Les enfants autrefois dans les campagnes ne manquaient pas de s’informer, aussitôt qu’ils commençaient à balbutier, du quantième de Noël, crainte de faire la rencontre d’un feu-follet. Ceux qui avaient la mémoire ingrate faisaient la même question vingt fois par jour. Le second moyen, encore plus infaillible que le premier, est de mettre en croix deux objets quelconques que le feu follet, toujours mauvais chrétien, ne peut franchir.

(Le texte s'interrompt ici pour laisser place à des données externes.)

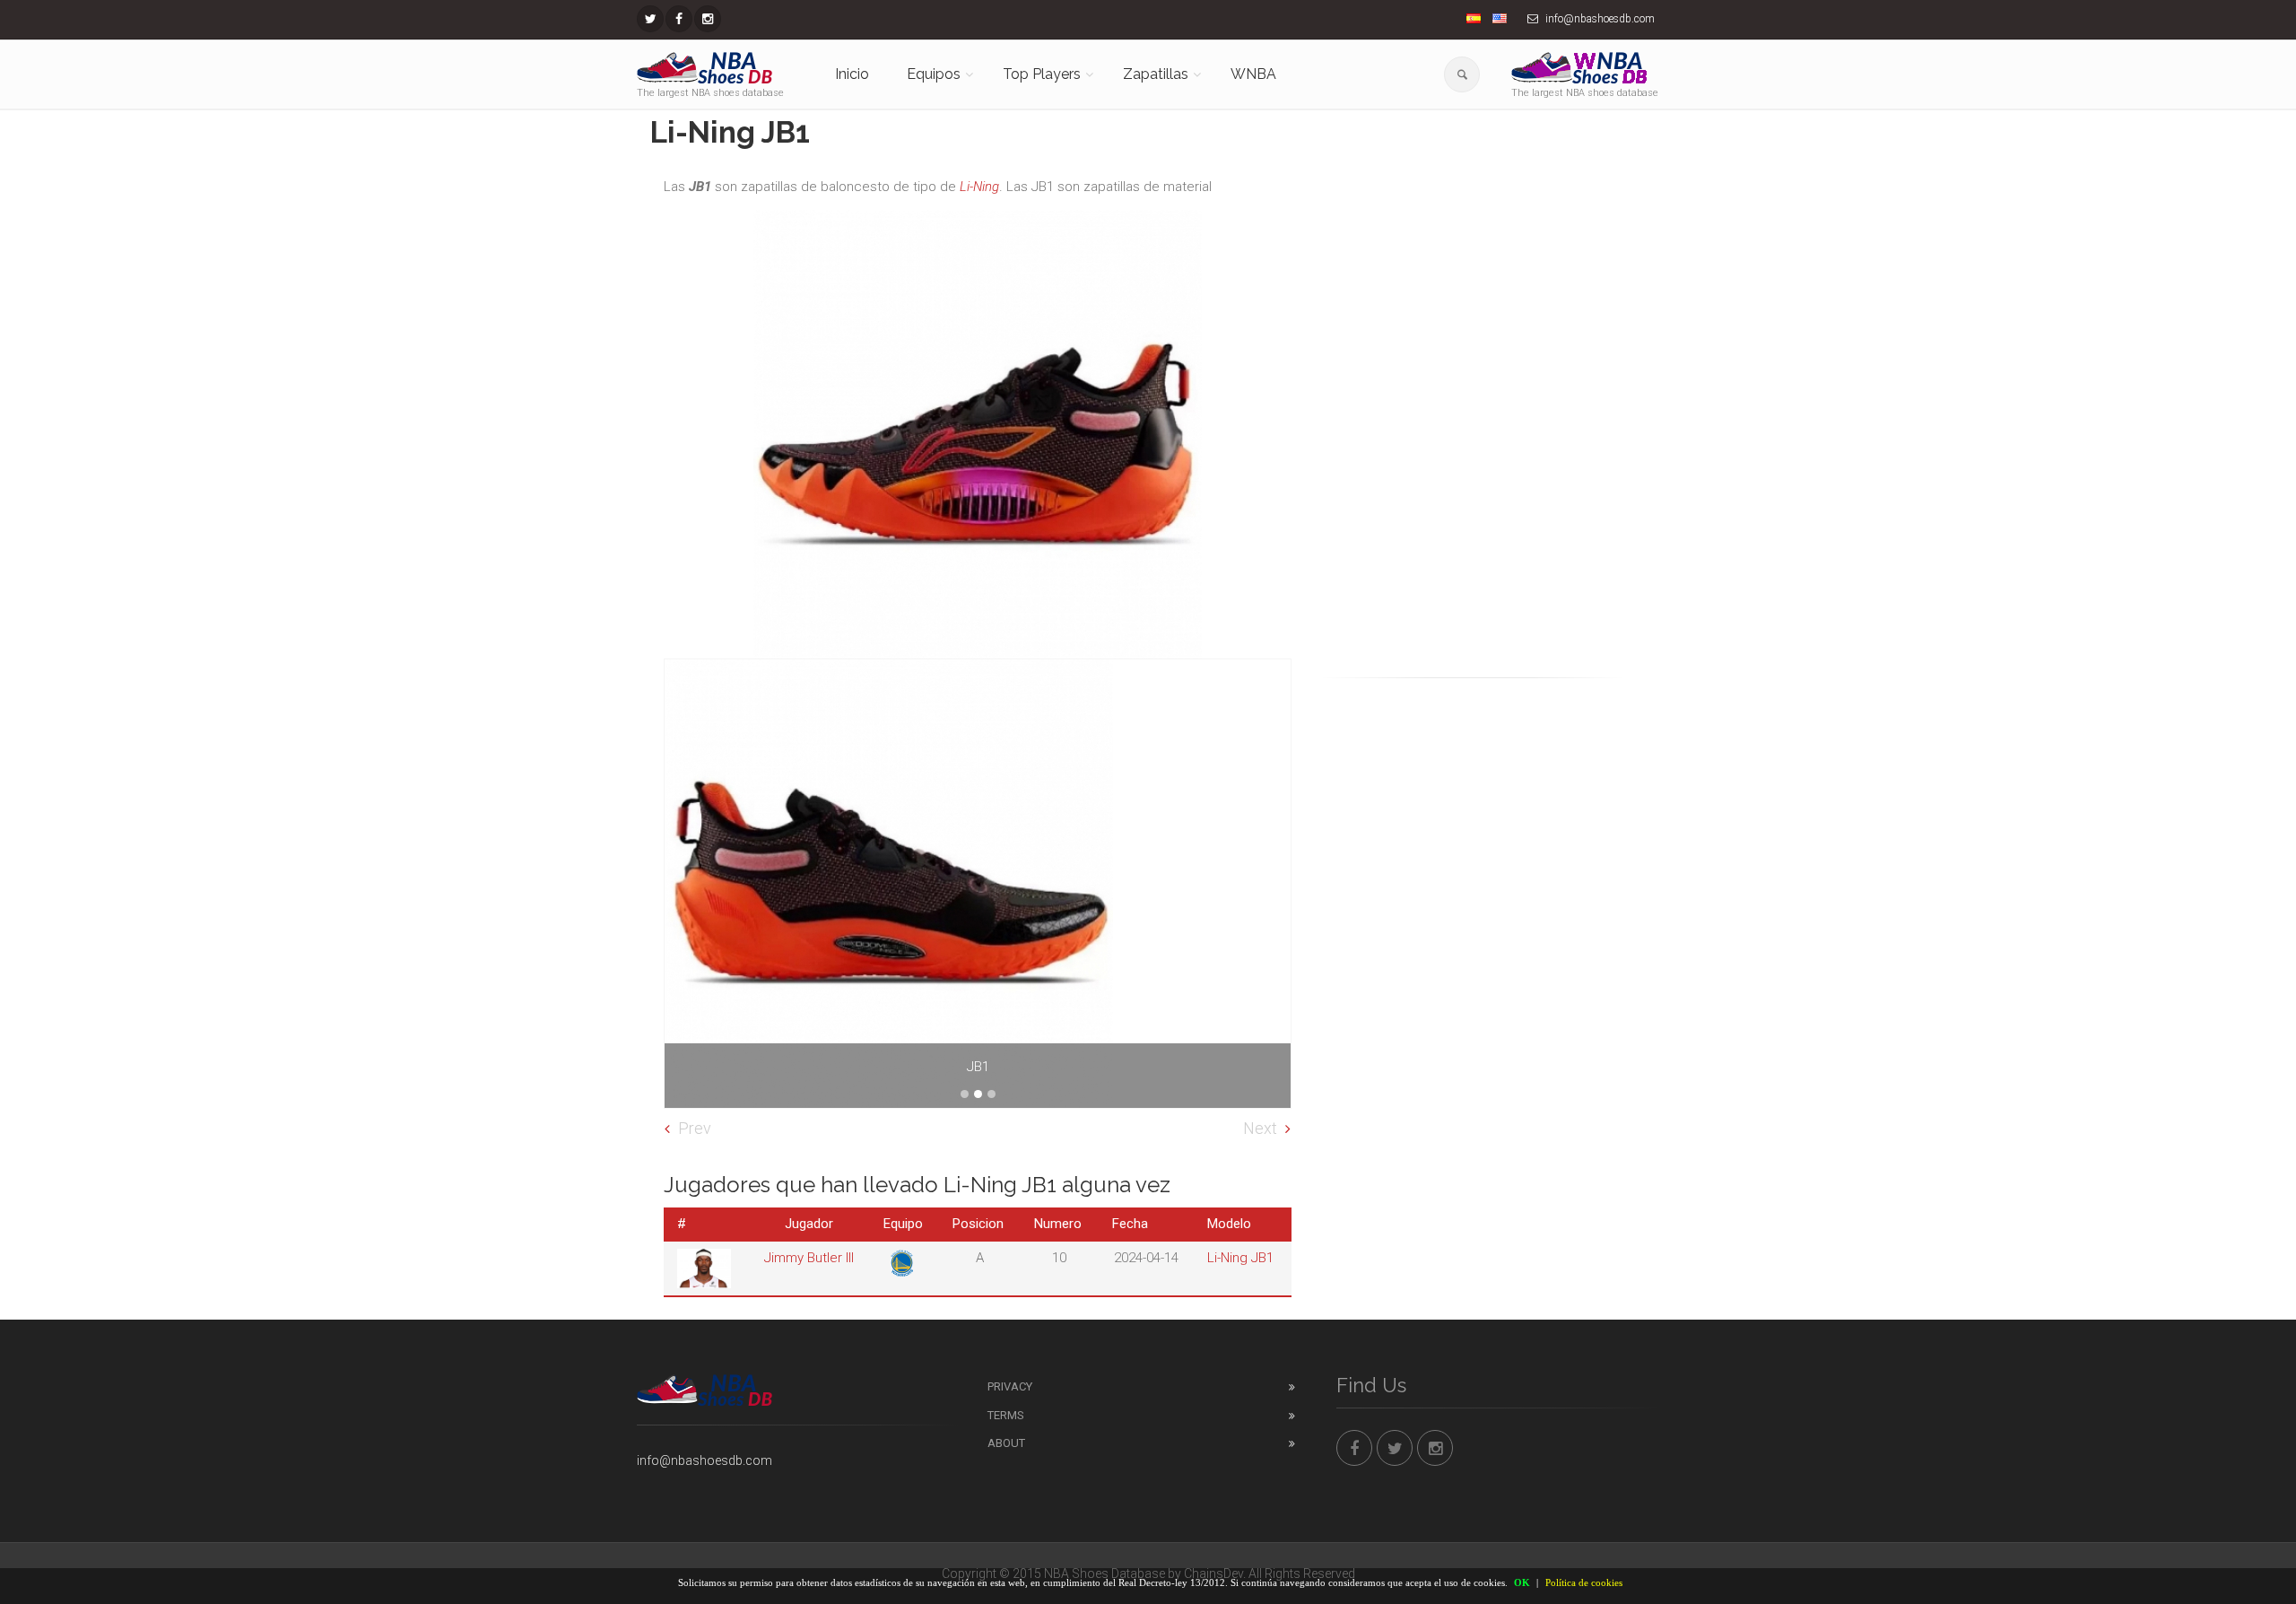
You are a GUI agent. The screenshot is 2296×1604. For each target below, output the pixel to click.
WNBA (1253, 74)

Ceci me rappelle une anecdote connue dans ma jeunesse. Plusieurs jeunes gens, retournant chez eux fort tard après une veillée, aperçurent tout à coup un feu follet qui, sortant d’un petit bois, venait à leur rencontre. Chacun s’empresse de mettre en croix au milieu du chemin tous les objets qu’il avait dans sa poche : couteaux, sac à tabac, pipes &c. ; nos jeunes gens rebroussent ensuite chemin en se sauvant d’abord à toutes jambes. Ils se retournent néanmoins à une distance respectueuse et aperçoivent le feu-follet qui, après avoir voltigé longtemps autour des objets qu’ils avaient déposés, s’enfonçait de nouveau dans le bois, d’où il était sorti.

Il y eut alors une longue discussion entre les jeunes gens.

— Je ne demande pas mieux que de m’en retourner chez nous, disait Baptiste, si François veut passer le premier.

— Non ! répondait François ; passe, toi, José, qui est le plus vieux.

— Pas si fou ! disait José : que Tintin (Augustin) nous donne l’exemple, et nous le suivrons.

Nos braves seraient encore probablement à la même place, si le Nestor de la bande n’eût proposé l’expédiant de se tenir tous par la main, et d’avancer comme font les soldares en ligne de bataille. Cette proposition fut adoptée ; mais, hélas ! il ne restait plus rien de leurs dépouilles ! le feu follet avait tout emporté. Il est probable qu’un rusé farceur avait voulu hacher son tabac et fumer sa pipe à leurs dépens.


CHAPITRE QUATRIÈME.


(a) Anachronisme : la Corriveau ne fut exposée dans une cage de fer qu’après le 15 avril 1763, ainsi qu’il appert par un jugement d’une cour martiale en date de ce jour.

Trois ans après la conquête du pays, c’est-à-dire en 1763, un meurtre atroce eut lieu dans la paroisse de Saint-Valier, district de Québec ; et quoiqu’il se soit bientôt écoulé un siècle depuis ce tragique événement, le souvenir s’en est néanmoins conservé jusqu’à nos jours, entouré d’une foule de contes fantastiques qui lui donnent tout le caractère d’une légende.

En novembre 1749, une femme du nom de Corriveau se maria à un cultivateur de Saint-Valier.